A Rough Start From Day One
Trubisky’s arrival was anything but smooth. He stepped into an offense short on proven receivers and built on shifting sand. New wrinkles kept being added, old plans kept being scrapped, and the constant churn made growth nearly impossible. For a rookie, the game is already fast. Add in teammates dropping passes and coaches rewriting the playbook, and it becomes a recipe for frustration. Some analysts still argue the Bears didn’t just fail Trubisky, they put him in a spot where failing was inevitable as one breakdown suggested.
Flashes of Ability, Patterns of Mistakes
The talent was there.
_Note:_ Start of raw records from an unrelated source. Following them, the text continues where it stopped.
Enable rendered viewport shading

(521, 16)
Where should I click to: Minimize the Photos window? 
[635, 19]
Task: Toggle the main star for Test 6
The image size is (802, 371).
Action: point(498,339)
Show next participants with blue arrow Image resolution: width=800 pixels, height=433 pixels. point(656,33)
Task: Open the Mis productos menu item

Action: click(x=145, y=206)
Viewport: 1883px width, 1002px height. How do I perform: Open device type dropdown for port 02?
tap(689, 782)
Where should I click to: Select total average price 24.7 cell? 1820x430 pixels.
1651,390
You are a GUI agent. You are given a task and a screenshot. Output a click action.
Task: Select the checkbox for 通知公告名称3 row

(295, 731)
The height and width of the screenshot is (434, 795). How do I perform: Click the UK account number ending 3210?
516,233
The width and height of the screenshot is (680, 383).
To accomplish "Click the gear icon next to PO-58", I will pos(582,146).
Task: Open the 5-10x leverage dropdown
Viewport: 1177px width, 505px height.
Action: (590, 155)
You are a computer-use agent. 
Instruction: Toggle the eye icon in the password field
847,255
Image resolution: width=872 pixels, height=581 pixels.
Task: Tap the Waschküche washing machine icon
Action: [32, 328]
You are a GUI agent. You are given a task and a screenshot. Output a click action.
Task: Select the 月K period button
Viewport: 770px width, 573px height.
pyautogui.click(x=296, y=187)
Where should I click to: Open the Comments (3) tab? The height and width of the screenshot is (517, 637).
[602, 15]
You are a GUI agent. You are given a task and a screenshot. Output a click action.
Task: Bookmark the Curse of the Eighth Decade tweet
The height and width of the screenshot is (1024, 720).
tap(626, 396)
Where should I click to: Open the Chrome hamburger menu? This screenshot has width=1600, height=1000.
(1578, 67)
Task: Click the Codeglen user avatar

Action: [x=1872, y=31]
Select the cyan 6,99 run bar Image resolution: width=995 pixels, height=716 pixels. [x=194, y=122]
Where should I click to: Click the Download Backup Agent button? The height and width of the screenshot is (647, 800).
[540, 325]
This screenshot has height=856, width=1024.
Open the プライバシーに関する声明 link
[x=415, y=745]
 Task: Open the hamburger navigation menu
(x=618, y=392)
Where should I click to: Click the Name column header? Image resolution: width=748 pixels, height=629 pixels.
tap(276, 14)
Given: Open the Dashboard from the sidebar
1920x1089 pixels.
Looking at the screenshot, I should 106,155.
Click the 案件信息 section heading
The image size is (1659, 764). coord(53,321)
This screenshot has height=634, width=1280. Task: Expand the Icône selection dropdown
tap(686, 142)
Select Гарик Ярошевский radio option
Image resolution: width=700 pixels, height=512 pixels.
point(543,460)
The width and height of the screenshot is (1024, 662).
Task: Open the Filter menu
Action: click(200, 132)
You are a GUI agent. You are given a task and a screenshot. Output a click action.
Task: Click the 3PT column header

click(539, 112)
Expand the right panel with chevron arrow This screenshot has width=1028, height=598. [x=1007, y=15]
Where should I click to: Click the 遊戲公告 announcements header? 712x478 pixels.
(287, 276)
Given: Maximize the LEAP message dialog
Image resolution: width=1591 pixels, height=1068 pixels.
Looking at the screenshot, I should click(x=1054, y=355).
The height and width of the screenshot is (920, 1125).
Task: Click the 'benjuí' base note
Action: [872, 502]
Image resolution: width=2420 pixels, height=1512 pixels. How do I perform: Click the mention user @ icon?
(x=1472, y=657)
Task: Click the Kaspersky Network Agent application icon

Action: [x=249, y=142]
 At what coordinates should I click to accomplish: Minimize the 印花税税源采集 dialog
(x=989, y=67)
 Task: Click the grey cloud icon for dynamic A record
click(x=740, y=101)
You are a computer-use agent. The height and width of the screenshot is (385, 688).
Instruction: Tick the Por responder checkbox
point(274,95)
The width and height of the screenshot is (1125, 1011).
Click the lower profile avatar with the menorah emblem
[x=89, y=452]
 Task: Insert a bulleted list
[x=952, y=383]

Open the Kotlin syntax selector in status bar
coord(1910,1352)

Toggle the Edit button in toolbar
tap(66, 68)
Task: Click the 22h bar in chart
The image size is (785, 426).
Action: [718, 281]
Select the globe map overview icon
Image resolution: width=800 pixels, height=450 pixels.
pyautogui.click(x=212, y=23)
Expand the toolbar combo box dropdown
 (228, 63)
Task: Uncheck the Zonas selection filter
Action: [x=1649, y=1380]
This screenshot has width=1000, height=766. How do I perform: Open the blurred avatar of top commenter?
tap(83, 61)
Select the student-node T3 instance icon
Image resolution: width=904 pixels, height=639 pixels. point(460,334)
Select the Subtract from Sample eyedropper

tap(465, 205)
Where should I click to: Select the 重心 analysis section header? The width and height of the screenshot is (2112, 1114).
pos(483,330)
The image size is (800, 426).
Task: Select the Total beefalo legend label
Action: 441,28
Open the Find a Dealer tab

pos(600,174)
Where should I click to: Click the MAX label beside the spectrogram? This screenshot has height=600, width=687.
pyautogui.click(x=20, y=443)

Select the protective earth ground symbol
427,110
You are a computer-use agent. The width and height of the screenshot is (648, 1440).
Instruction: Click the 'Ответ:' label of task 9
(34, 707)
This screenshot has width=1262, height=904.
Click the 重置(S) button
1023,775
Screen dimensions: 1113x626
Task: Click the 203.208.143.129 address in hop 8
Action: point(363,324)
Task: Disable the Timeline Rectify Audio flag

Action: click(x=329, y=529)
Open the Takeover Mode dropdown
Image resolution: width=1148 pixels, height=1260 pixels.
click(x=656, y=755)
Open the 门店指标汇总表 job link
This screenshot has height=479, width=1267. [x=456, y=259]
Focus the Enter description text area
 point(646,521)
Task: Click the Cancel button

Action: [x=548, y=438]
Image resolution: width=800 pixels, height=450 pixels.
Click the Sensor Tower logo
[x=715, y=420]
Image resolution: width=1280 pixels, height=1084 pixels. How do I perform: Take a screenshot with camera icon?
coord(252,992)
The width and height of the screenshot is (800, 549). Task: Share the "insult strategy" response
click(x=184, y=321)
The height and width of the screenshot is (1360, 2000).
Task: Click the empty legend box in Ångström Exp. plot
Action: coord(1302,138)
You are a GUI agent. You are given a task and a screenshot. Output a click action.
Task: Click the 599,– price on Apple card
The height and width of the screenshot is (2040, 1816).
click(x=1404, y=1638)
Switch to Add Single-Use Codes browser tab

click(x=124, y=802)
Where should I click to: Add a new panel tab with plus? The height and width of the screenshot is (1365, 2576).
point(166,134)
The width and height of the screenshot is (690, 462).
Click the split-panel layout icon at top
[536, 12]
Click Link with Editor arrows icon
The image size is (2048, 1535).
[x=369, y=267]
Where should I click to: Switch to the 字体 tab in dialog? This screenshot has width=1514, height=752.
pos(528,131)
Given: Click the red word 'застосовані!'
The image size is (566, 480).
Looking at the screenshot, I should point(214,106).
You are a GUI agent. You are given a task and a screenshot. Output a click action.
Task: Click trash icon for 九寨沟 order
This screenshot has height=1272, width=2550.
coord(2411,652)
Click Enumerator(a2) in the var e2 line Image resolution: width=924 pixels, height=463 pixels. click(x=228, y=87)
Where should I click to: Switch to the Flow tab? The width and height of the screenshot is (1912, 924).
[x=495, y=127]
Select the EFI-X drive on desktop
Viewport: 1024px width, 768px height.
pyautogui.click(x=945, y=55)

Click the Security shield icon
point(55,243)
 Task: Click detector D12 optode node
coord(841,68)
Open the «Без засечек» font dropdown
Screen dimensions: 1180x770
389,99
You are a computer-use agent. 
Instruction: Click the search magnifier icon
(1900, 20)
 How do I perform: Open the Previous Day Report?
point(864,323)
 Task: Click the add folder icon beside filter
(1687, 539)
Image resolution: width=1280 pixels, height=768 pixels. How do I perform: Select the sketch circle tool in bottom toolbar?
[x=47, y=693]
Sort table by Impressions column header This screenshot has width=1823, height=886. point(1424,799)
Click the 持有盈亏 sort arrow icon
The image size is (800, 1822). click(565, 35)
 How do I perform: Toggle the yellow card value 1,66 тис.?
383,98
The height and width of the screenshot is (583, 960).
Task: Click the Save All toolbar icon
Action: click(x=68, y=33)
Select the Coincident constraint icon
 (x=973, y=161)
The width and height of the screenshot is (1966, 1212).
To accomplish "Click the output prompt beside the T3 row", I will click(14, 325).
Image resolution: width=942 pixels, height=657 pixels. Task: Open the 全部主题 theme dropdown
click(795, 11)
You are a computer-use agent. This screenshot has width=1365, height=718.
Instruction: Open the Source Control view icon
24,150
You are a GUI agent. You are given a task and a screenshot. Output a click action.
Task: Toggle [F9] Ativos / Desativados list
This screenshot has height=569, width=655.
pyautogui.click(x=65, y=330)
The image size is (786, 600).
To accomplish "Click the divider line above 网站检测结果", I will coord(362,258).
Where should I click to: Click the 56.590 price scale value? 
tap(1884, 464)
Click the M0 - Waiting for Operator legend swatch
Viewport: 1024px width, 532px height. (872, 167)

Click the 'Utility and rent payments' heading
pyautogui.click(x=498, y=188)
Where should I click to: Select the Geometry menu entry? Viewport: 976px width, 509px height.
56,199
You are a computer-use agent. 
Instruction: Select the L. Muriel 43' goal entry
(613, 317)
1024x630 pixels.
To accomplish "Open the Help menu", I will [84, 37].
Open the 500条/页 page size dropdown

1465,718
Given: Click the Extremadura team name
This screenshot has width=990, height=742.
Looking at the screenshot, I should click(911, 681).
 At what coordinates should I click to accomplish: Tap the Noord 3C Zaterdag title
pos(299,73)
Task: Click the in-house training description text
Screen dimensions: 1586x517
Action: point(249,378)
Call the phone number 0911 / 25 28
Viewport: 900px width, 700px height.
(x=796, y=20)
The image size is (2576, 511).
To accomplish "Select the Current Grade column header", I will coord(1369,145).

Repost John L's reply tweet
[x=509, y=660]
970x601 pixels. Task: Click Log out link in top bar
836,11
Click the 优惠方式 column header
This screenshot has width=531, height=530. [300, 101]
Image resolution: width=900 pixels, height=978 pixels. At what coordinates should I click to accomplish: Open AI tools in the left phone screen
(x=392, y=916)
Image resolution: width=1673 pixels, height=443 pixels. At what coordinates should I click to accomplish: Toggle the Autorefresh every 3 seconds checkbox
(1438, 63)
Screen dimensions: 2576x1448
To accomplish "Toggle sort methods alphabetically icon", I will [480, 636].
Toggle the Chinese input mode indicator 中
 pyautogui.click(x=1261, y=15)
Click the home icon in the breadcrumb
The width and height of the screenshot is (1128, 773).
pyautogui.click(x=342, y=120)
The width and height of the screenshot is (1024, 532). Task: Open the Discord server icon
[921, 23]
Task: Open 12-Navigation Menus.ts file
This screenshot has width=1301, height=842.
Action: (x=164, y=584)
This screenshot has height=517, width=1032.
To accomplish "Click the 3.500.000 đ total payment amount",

He could scramble, extend plays, and drop in the occasional throw that made you think he was about to turn the corner. But just as often, the mechanics betrayed him. His footwork drifted, the ball placement wavered, and decision-making lagged. A coach might call the perfect play, but if the ball sails over the receiver’s head on third down, the drive stalls. Those lapses added up. By year three, fans were split between waiting for him to bloom and waiting for the front office to move on as early film study highlighted.
Coaching Changes and Mixed Messages
Trubisky’s development wasn’t helped by the constant change around him. The Bears cycled through coordinators and play-callers, each with different expectations. One year it was about tightening reads. The next it was about letting him use his legs more. The moving targets left him trying to do a little of everything without mastering the essentials. It’s hard for any quarterback to find a rhythm when the instructions keep shifting, and for a young one, it can be crippling as ESPN once detailed.
The Highs and the Headshakes
Still, there were days when Trubisky gave Chicago hope. One of the most memorable came in Denver in 2019. Facing fourth-and-long with seconds left, he fired a dart that set up the game-winning field goal. It was the kind of moment that reminded fans why the Bears had drafted him in the first place as the Chicago Sun-Times captured.
But those moments were too rare. More often the story was missed opportunities, bad interceptions, and drives that fizzled. The Bears had a playoff-caliber defense and solid weapons around him at times, yet the quarterback play rarely matched the rest of the roster as even the team’s own recaps admitted.
Living in Mahomes’ Shadow
And always, looming in the background, was the reminder of who Chicago could have taken. Every MVP award Patrick Mahomes earned only widened the gap between what the Bears had and what they missed. It isn’t entirely fair to judge one player by another’s success, but in this case, the comparison is unavoidable. The Bears’ gamble on Trubisky will always be framed by the superstar they passed on as talkSPORT summed up.
Trubisky’s time in Chicago isn’t easy to define. He wasn’t a total bust, but he wasn’t the answer either. Some fans remember the grit and the rare late-game heroics. Others see a missed chance that kept the team stuck in the same old cycle. Either way, his name will always be linked to the Bears’ ongoing search for stability at the most important position in football.